Alden’s biggest hiring success was the only job he absolutely had to get right, and that was selecting Pinkel. His 15 years in charge of Missouri included a conference change, suspensions, arrests, a player’s death, administrative unrest, regular cycles of criticism, and just this year a player boycott over campus racial relations.
That’s a lot to survive, and through it all, among Pinkel’s best qualities have been his steadiness and confidence. The best way to develop those strengths is through experience.
Pinkel said his biggest mistake as a young coach was trying to be too much like Don James, his mentor at Washington. Pinkel said it took a few years to develop the awareness and conviction to be himself. He is closer with Odom than he is with most of his assistants, and said he has known for a long time Odom would be a head coach, in no small part because of his willingness to be his own man.
“He knows what he wants to be, and who he wants to be,” Pinkel said. “We’ve kind of indirectly talked about that. He knows that, he’s on top of that.”

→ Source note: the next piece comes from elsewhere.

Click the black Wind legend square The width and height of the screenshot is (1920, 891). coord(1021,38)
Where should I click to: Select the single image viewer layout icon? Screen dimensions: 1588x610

Whenever a new coach is hired, the temptation is always to make some grand judgment, yay or nay, and those are always less informed versions of the guesses made by the administrators who do the hiring. I happen to think that with Mark Richt being an unrealistic choice, this was the best move for Mizzou, but who knows?
The truth is these things are usually decided by fit, and by the coach’s ability to maximize his own strengths and diminish his weaknesses. As we look at it today, Odom’s strengths appear obvious: he is popular with his players and the program’s fans, has an advanced football mind, and understands the culture. His biggest weakness appears to be a lack of head coaching experience.
His success or failure in the biggest job of his life will depend on his ability to address that.